Timeouts and Slow Pages
The default timeout is 30 seconds (configurable with --timeout). For slow pages, use explicit waits:
# Wait for network to settle
kbr wait load
# Wait for a specific element
kbr wait selector "#content"
# Wait for a URL pattern (useful after redirects)
kbr wait url "*dashboard*"
# Wait for a JS condition
kbr wait func "document.readyState === 'complete'"
# Wait a fixed duration as a last resort
kbr wait time 5s
When dealing with slow sites, use kbr wait load after kbr open to ensure the page is fully loaded before taking a snapshot.

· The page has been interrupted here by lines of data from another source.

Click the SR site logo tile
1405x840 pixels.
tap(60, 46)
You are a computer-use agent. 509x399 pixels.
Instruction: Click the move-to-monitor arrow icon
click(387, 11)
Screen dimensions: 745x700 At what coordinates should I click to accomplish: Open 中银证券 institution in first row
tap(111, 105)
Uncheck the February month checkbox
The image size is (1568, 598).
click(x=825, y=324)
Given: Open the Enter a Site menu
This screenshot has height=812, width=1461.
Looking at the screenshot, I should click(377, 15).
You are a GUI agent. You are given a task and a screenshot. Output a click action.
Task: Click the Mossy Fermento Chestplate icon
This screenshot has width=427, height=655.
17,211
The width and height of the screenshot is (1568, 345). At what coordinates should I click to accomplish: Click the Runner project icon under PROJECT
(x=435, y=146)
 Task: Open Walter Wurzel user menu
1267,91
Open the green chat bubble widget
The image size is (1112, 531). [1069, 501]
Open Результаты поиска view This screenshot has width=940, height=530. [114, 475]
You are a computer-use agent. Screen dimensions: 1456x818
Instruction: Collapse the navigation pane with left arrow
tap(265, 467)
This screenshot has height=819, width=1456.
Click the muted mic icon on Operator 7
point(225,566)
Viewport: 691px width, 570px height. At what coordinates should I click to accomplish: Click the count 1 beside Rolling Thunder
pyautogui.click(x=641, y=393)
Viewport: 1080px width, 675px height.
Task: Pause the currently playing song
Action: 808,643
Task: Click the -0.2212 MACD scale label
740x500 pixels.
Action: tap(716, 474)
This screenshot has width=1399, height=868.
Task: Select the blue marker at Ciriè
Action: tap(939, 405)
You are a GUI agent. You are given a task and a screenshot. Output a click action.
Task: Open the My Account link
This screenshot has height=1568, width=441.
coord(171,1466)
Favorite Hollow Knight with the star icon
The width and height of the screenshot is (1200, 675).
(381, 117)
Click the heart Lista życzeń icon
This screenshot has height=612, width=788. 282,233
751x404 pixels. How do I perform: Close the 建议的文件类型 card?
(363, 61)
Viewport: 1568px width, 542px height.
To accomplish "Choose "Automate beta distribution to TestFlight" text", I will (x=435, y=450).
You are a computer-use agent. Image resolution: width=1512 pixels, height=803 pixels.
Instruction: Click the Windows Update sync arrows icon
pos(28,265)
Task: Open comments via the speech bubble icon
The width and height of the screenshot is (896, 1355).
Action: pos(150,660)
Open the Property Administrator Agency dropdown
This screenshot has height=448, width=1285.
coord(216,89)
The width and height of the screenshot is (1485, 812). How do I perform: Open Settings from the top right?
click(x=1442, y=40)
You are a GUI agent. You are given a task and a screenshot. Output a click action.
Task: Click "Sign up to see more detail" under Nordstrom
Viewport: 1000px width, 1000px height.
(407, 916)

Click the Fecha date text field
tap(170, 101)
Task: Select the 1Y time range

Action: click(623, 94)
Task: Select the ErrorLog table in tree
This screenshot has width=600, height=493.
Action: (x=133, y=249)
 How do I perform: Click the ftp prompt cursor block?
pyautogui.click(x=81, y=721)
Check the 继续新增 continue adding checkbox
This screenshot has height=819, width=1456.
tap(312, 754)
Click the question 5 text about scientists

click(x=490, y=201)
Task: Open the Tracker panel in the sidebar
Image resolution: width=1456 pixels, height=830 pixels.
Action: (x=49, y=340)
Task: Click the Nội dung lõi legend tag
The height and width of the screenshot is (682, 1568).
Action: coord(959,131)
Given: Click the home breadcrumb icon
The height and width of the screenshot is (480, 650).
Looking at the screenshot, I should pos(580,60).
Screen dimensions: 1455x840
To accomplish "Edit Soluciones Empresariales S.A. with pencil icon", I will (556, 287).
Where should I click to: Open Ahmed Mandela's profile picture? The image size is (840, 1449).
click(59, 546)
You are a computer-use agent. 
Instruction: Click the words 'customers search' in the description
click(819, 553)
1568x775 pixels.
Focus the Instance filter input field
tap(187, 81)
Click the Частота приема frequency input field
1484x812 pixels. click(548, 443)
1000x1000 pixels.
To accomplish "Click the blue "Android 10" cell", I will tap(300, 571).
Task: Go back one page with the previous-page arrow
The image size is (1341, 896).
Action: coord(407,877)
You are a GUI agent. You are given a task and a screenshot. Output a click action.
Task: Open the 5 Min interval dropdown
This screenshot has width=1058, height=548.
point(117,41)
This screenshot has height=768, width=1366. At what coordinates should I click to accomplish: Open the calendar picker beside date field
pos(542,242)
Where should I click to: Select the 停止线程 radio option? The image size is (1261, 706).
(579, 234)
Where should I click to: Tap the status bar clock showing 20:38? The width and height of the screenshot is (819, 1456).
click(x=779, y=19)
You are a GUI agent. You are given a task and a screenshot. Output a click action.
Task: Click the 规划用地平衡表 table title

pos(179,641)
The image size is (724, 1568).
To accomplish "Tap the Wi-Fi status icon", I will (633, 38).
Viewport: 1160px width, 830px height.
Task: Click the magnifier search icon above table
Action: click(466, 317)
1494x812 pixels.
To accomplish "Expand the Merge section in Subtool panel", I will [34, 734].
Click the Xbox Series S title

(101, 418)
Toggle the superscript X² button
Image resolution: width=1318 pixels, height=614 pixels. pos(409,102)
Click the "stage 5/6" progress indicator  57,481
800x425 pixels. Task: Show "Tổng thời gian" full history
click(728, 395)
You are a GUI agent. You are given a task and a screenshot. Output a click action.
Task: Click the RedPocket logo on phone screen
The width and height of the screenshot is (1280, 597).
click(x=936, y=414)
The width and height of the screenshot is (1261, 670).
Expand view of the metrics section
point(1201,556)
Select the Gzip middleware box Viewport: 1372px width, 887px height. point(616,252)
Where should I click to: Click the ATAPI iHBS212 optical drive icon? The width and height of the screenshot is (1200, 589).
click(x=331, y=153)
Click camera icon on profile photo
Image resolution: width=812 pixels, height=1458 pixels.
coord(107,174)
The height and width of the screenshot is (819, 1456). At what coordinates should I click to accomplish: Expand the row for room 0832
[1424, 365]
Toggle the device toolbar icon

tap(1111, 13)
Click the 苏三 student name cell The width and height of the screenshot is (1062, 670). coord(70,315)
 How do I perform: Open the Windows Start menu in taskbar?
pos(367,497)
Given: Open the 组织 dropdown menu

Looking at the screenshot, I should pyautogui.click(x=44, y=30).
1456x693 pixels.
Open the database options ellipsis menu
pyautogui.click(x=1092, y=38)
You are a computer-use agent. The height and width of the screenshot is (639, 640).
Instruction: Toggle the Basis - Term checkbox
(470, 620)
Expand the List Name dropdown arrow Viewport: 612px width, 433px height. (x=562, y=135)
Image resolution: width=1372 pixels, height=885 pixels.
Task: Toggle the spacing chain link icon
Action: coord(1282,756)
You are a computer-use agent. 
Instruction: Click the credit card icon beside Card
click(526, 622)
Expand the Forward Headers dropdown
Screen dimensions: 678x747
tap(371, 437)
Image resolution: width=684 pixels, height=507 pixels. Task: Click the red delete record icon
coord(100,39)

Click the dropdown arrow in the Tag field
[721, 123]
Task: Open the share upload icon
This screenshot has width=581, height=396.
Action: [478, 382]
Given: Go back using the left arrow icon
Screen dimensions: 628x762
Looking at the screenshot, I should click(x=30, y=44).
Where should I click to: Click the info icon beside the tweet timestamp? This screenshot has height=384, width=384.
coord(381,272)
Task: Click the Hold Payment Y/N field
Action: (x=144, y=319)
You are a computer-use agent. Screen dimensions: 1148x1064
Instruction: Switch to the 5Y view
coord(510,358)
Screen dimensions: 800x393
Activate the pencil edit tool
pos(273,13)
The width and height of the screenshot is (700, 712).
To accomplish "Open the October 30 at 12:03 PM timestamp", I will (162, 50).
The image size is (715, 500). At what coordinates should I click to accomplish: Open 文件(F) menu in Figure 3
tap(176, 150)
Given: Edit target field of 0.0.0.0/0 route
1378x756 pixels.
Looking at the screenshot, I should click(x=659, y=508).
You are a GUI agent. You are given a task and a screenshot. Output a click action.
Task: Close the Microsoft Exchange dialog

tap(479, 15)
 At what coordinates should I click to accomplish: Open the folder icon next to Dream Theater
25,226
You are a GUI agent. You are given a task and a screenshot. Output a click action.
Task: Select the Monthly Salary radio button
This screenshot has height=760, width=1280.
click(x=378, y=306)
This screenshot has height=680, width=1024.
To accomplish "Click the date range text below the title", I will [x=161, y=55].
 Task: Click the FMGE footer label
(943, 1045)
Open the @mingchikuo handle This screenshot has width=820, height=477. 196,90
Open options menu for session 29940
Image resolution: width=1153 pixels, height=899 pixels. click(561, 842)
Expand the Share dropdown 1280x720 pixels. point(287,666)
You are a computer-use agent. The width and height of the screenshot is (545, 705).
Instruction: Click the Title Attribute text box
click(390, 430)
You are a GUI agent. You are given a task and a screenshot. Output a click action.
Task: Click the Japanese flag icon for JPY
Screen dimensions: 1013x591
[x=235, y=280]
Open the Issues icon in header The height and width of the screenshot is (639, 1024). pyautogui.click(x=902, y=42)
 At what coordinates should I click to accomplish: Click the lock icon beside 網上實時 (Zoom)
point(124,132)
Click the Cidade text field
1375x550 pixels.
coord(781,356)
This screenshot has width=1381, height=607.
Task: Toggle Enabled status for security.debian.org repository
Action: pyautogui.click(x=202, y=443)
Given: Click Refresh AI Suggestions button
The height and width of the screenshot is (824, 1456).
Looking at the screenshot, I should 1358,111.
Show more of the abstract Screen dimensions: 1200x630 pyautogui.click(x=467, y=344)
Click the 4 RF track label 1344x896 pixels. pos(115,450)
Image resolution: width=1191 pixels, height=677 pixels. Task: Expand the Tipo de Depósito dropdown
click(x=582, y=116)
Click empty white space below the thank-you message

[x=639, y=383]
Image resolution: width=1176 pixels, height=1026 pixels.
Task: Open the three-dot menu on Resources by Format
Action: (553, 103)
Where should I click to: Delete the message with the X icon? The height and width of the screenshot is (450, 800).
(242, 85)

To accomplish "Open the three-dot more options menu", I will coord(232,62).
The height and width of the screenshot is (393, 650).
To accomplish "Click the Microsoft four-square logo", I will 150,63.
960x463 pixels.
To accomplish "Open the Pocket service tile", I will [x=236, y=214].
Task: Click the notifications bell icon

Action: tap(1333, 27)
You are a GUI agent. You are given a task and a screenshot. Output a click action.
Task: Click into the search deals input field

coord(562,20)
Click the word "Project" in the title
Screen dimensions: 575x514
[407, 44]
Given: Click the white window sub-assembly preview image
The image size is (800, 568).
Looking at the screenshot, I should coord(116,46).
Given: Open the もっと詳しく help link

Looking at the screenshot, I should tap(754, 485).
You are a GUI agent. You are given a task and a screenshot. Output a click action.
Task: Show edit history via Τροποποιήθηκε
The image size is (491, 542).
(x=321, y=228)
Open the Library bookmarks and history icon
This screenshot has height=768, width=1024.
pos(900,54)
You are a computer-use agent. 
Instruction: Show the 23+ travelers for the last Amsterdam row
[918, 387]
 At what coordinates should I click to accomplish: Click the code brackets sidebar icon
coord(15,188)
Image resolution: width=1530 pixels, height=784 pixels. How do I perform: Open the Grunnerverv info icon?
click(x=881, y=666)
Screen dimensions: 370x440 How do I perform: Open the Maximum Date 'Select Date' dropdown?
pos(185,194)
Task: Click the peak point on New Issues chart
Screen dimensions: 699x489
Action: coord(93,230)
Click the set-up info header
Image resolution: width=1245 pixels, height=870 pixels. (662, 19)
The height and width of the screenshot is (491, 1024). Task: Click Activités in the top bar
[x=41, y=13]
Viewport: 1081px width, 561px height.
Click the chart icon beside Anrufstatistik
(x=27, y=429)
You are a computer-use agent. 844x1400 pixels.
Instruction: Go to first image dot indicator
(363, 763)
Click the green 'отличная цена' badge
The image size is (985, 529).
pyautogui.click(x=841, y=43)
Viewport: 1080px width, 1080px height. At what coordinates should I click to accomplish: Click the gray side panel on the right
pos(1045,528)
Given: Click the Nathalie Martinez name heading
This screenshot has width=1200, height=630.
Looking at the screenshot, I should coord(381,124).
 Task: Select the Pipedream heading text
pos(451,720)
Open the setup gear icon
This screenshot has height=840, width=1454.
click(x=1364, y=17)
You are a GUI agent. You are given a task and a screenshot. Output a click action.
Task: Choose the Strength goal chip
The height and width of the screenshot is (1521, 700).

Session Management and Cleanup
When running multiple agents concurrently, use named sessions to avoid conflicts:
# Each agent gets its own isolated session
kbr --session agent1 open site-a.com
kbr --session agent2 open site-b.com
# Check active sessions
kbr session list
Always close your session when done to avoid leaked daemon processes:
kbr close # Close default session
kbr --session agent1 close # Close specific session
Security
Content Boundaries
Enable --content-boundaries to wrap page-sourced output in markers that help LLMs distinguish tool output from untrusted page content:
kbr --content-boundaries snapshot
# Output wrapped in:
# <ko-browser-content>
# [accessibility tree]
# </ko-browser-content>
Configuration File
Create ko-browser.json in the project root for persistent settings:
{
"headed": true,
"proxy": "http://localhost:8080",
"profile": "./browser-data"
}
Priority (lowest to highest): config file < env vars < CLI flags. Use --config <path> for a custom config location.